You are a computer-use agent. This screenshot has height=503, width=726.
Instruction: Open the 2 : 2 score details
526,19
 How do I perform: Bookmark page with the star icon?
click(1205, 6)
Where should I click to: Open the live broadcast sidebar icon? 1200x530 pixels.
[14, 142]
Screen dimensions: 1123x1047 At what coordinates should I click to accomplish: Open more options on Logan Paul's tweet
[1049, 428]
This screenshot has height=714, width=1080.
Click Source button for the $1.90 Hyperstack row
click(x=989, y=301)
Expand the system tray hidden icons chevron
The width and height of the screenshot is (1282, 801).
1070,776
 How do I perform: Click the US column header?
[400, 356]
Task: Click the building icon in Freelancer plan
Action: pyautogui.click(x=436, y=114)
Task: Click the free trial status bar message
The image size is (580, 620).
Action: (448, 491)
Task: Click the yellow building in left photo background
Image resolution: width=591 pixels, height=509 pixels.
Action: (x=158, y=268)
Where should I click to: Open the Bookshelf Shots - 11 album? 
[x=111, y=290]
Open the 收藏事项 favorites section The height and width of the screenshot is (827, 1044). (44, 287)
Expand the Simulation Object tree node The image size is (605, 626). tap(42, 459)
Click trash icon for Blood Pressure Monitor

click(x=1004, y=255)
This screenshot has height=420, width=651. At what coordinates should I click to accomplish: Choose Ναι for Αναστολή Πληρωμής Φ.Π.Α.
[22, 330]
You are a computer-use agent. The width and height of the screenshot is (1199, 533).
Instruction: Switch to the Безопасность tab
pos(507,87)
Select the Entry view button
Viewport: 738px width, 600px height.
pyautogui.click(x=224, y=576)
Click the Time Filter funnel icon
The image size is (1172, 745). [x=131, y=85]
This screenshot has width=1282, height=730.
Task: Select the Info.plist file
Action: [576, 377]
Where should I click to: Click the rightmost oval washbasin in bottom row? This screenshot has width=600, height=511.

→ What to work on: Each line from the one that contains "Open the 收藏事项" through the end of the records must be repeated exactly. No other line belongs in the answer.

→ Response to the exercise:
Open the 收藏事项 favorites section The height and width of the screenshot is (827, 1044). (44, 287)
Expand the Simulation Object tree node The image size is (605, 626). tap(42, 459)
Click trash icon for Blood Pressure Monitor

click(x=1004, y=255)
This screenshot has height=420, width=651. At what coordinates should I click to accomplish: Choose Ναι for Αναστολή Πληρωμής Φ.Π.Α.
[22, 330]
You are a computer-use agent. The width and height of the screenshot is (1199, 533).
Instruction: Switch to the Безопасность tab
pos(507,87)
Select the Entry view button
Viewport: 738px width, 600px height.
pyautogui.click(x=224, y=576)
Click the Time Filter funnel icon
The image size is (1172, 745). [x=131, y=85]
This screenshot has width=1282, height=730.
Task: Select the Info.plist file
Action: [576, 377]
Where should I click to: Click the rightmost oval washbasin in bottom row? This screenshot has width=600, height=511.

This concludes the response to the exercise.